Тут он повернулся и исчез в толпе, а я, сгорая от нестерпимой жажды, стал ждать его возвращения, напряженно всматриваясь в толпу; но он все не возвращался, и я, застонав, поник головой. И вдруг – о счастье!.. – в этот самый момент он появился передо мной, неся оловянную кружку, наполненную водою. Держа ее в руке, он поднялся на ступеньки перед позорным столбом и, не обращая внимания на глумящуюся, улюлюкающую толпу, поднес живительную влагу к моим потрескавшимся губам, как вдруг к нему подскочил тот самый верзила и мощным ударом кулака выбил у него из рук кружку.
– Не бывать такому, коробейник! – прорычал он.
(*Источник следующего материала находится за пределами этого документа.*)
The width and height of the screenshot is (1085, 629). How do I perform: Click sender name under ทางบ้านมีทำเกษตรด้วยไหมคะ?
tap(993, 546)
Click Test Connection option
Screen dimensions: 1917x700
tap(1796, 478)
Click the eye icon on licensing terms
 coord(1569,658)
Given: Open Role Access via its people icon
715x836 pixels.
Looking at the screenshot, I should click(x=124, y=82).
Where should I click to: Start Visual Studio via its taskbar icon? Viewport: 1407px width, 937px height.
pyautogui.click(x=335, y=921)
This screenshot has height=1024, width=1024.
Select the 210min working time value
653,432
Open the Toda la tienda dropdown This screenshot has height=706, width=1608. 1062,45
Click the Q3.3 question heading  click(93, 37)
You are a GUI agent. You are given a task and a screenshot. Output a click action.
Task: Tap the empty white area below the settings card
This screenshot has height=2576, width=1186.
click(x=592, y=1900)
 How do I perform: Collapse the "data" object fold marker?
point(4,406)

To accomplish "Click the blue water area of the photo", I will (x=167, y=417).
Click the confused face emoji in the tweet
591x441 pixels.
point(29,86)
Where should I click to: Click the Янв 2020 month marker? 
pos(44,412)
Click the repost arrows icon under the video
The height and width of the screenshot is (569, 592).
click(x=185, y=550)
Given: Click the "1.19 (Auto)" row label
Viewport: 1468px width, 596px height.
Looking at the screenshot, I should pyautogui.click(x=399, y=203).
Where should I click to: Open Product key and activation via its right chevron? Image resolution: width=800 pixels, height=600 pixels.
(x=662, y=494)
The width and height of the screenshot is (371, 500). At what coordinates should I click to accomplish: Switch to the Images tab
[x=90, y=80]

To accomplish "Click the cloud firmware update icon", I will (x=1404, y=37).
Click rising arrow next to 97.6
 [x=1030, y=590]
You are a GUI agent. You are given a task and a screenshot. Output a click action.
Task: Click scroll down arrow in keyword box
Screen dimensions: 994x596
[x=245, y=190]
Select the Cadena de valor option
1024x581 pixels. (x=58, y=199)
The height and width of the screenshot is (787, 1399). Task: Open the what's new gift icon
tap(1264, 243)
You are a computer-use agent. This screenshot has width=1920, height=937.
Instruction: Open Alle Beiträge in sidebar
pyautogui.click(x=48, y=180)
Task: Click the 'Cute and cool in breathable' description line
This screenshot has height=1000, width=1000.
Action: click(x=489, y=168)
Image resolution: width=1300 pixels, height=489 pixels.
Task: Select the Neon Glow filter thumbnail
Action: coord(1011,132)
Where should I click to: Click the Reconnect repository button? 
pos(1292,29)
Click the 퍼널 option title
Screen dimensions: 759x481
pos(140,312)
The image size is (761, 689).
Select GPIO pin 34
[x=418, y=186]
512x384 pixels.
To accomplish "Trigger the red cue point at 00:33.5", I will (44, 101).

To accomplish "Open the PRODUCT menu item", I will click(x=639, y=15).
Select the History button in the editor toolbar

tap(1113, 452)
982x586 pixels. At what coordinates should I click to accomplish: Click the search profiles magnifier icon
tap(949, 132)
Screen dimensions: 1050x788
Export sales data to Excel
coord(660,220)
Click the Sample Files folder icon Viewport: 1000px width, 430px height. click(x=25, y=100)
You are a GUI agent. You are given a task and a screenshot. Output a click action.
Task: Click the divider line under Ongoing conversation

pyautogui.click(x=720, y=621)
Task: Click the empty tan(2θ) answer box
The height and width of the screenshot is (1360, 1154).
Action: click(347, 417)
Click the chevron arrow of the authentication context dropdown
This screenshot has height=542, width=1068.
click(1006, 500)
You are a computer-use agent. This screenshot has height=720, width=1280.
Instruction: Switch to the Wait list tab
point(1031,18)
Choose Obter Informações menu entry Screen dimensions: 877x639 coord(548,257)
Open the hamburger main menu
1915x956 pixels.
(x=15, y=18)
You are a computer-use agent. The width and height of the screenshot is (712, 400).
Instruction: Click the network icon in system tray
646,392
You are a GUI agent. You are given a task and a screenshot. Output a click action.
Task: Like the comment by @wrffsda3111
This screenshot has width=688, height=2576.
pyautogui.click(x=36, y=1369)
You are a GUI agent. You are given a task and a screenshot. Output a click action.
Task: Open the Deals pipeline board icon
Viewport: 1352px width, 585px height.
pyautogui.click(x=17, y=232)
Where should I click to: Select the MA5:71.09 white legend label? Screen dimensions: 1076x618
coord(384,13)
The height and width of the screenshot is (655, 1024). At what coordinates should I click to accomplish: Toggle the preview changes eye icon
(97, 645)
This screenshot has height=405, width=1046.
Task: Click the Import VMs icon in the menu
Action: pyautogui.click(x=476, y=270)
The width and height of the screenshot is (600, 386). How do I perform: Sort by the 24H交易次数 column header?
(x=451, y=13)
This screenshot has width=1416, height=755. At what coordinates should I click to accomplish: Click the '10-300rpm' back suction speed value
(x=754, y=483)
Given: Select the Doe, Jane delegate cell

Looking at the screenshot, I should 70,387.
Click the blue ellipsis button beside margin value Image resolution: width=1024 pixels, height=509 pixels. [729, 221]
Я стонал и распухшим языком облизывал окровавленные губы, а маленький человечек быстро повернулся, и, споткнувшись о расставленные ноги верзилы, бросился прочь, пробираясь сквозь ревущую толпу, которая расступилась, чтобы дать ему пройти.
Нескончаемо долго тянулся день; удушающее зловоние отвратительной грязи, налипшей на меня, жара, пыль и изнуряющая жажда – все это сделало мои страдания невыносимыми; меня охватила ужасающая тошнота, и я почти терял сознание. Я уже находился на последней грани, как вдруг откуда-то позади толпы раздался пронзительный крик: «Пожар!» Крик этот был сразу же подхвачен остальными, наполняя воздух паникой; словно по волшебному мановению, толпа растворилась, так что лужайка и дорога сразу же опустели. Все это я видел лишь смутно (ибо был скорее мертв, нежели жив), и тут я осознал, что кто-то стоит рядом со мной и шепчет мне что-то на ухо:
– Приготовься, приятель, приготовься! Здесь не осталось ни одного из этих мерзавцев – все убежали на пожар. Приготовься отдать швартовы!
– Брось ты, – простонал я, – я мертвец!
– Тут у меня такое, от чего ты сразу зашевелишься, – проговорил Пенфезер, помахав у меня перед глазами огромным ключом. – Вот оно, освобождение из твоей дьявольской ловушки! Мне пришлось изрядно постараться, чтобы достать его.